I'm interested in increasing my visibility so I'm starting to send images to Flickr and FB.

Thus I'd like to contact as many of you people who post there as possible.

on Flickr I am Lew the Photographer
on FB Lew Lorton


----------



## binga63 (Mar 29, 2013)

Hi Lew you would be easier to find on Facebook if you included the traveler in the description
[h=2]Lew Lorton (TheTraveler)[/h]
have added a friend request 
Chris Crossley


----------



## mishele (Mar 29, 2013)

Like I want to let you know where I live!!


----------



## IByte (Mar 29, 2013)

mishele said:


> Like I want to let you know where I live!!



Don't you live in South Dakota?


----------



## mishele (Mar 29, 2013)




----------



## IByte (Mar 29, 2013)

mishele said:


>



I kneeew it!!....bumpkin!


----------



## kokonut (Apr 2, 2013)

You may try pinterest or even facebook ads in order to increase the number of your fans in your fb page. Be sure to share your pictures in your fb page!


----------



## sm4him (Apr 2, 2013)

The_Traveler said:


> I'm interested in increasing my visibility so I'm starting to send images to Flickr and FB.
> 
> Thus I'd like to contact as many of you people who post there as possible.
> 
> ...



Me too--so I'll add you if you add me back! 

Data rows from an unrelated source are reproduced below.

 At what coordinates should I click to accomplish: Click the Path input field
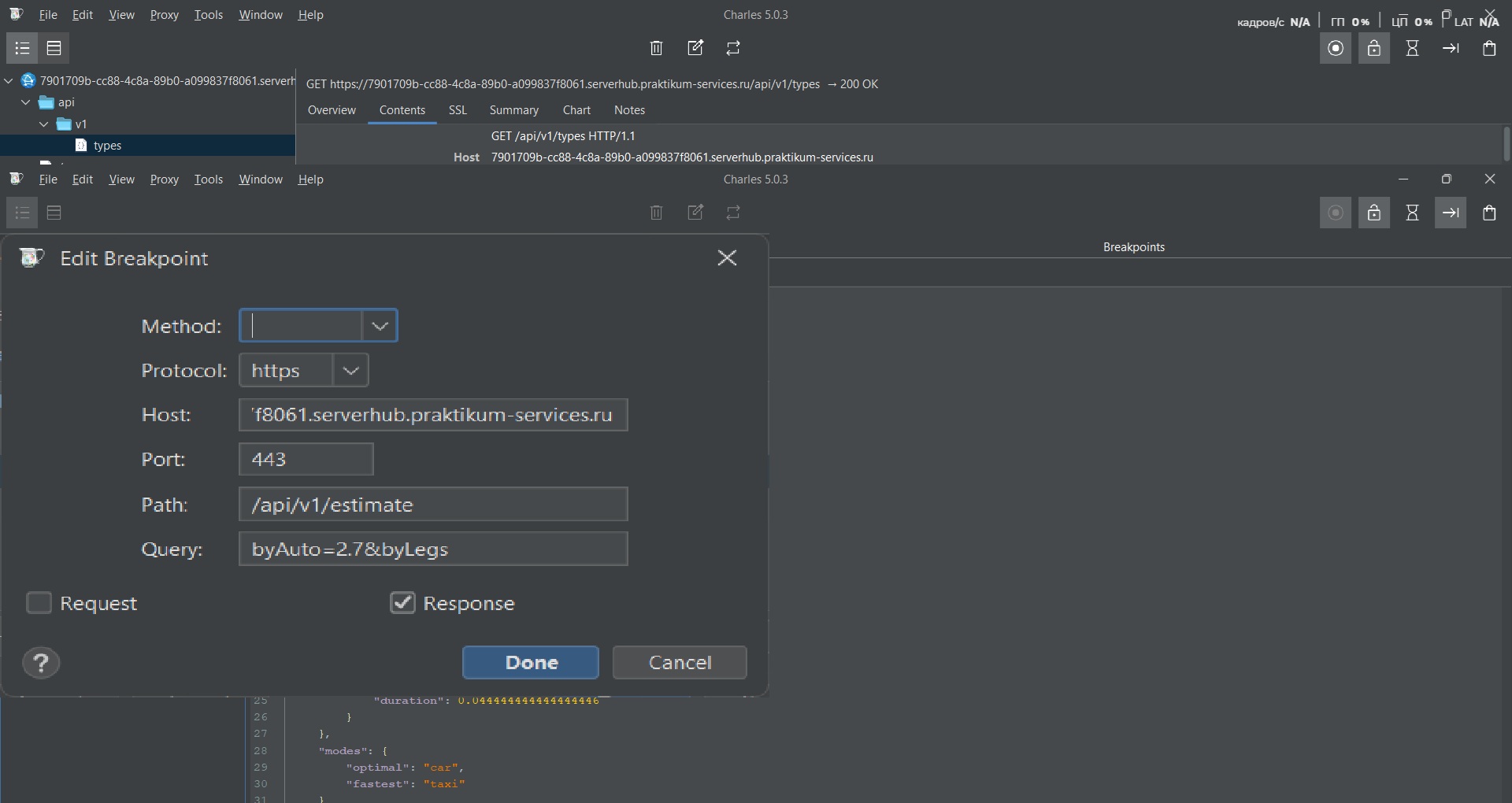click(x=433, y=505)
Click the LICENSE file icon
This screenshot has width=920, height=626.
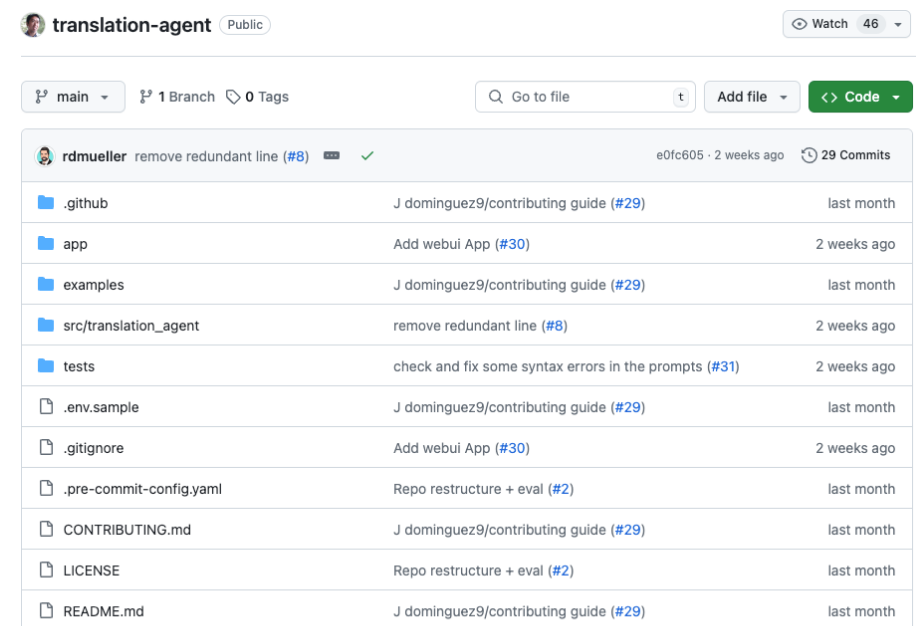(x=46, y=570)
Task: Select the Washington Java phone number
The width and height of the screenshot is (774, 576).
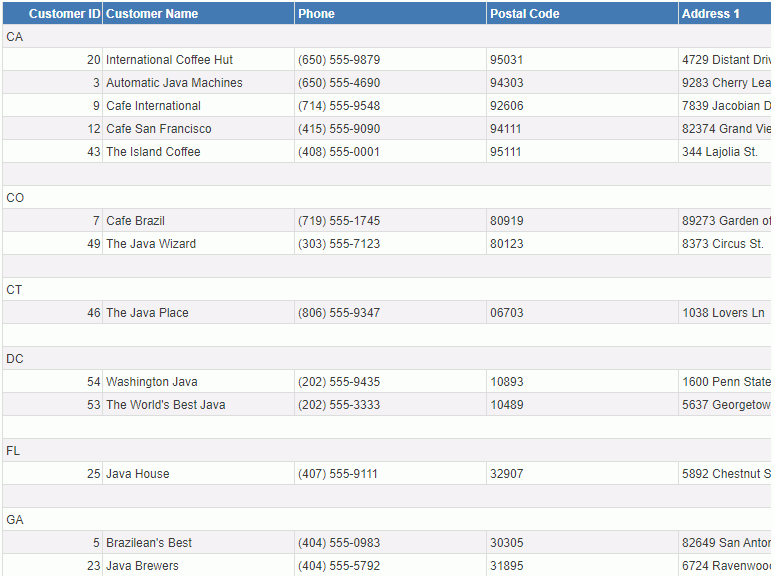Action: pyautogui.click(x=339, y=382)
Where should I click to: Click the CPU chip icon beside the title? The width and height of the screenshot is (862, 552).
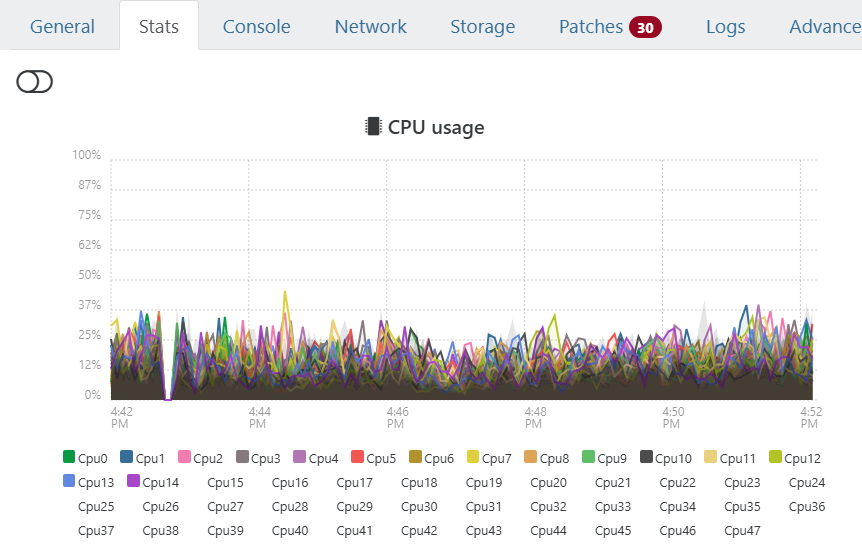point(373,127)
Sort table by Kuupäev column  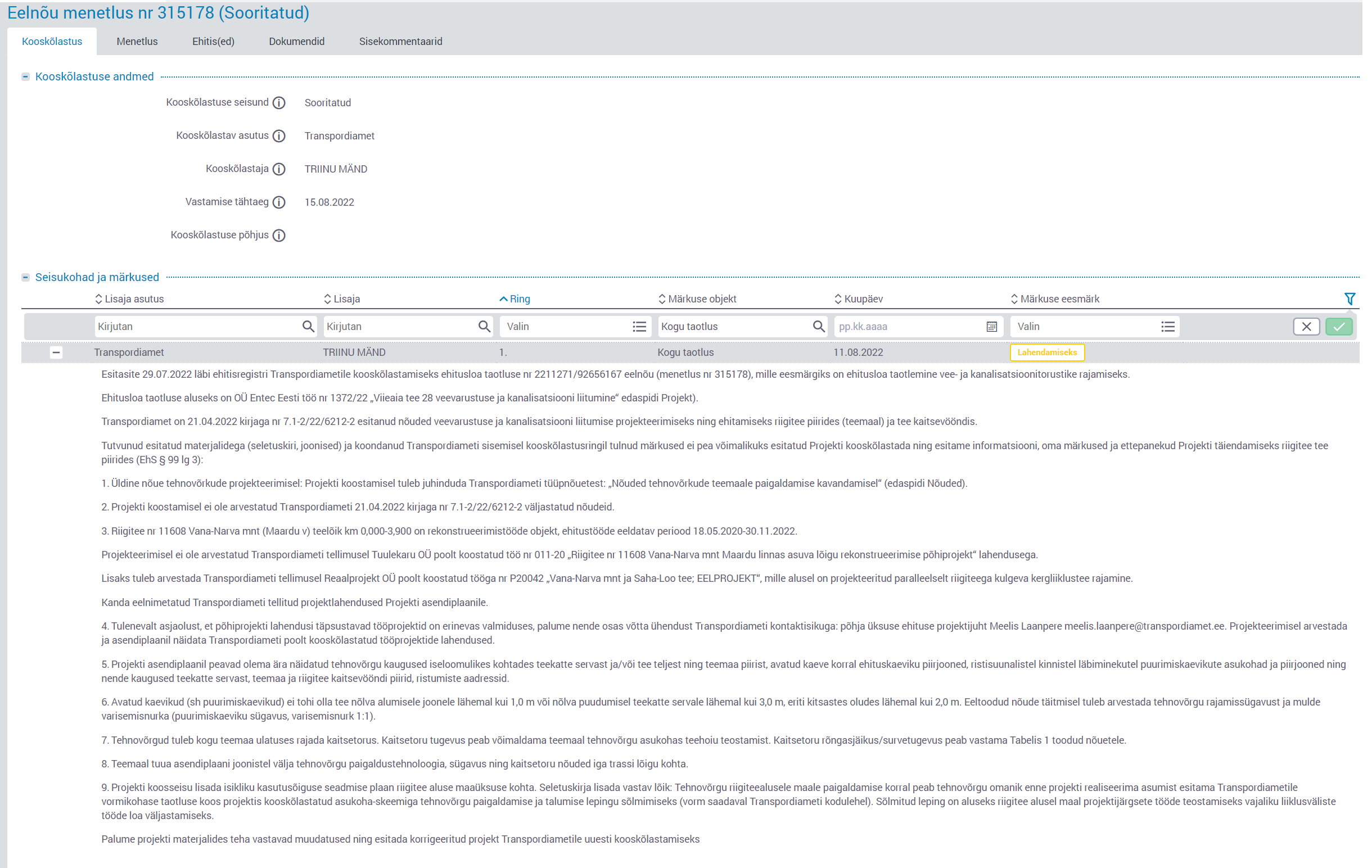(x=859, y=299)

EDIT: I friended you on FB, and you're welcome to friend me back, but actually, I recently started a FB photography page and I'm putting most of my photos there. It's a community "page" so I can't friend people, they have to "like" the page instead--if you're so inclined, feel free--it's Sharon Monett Photography.


----------



## EIngerson (Apr 2, 2013)

I hit you up Lew. 

Eric Ingerson


----------



## o hey tyler (Apr 2, 2013)

Already friends with you on the book of faces. I just happen to be that cool.


----------



## cgipson1 (Apr 2, 2013)

added on Flickr!


----------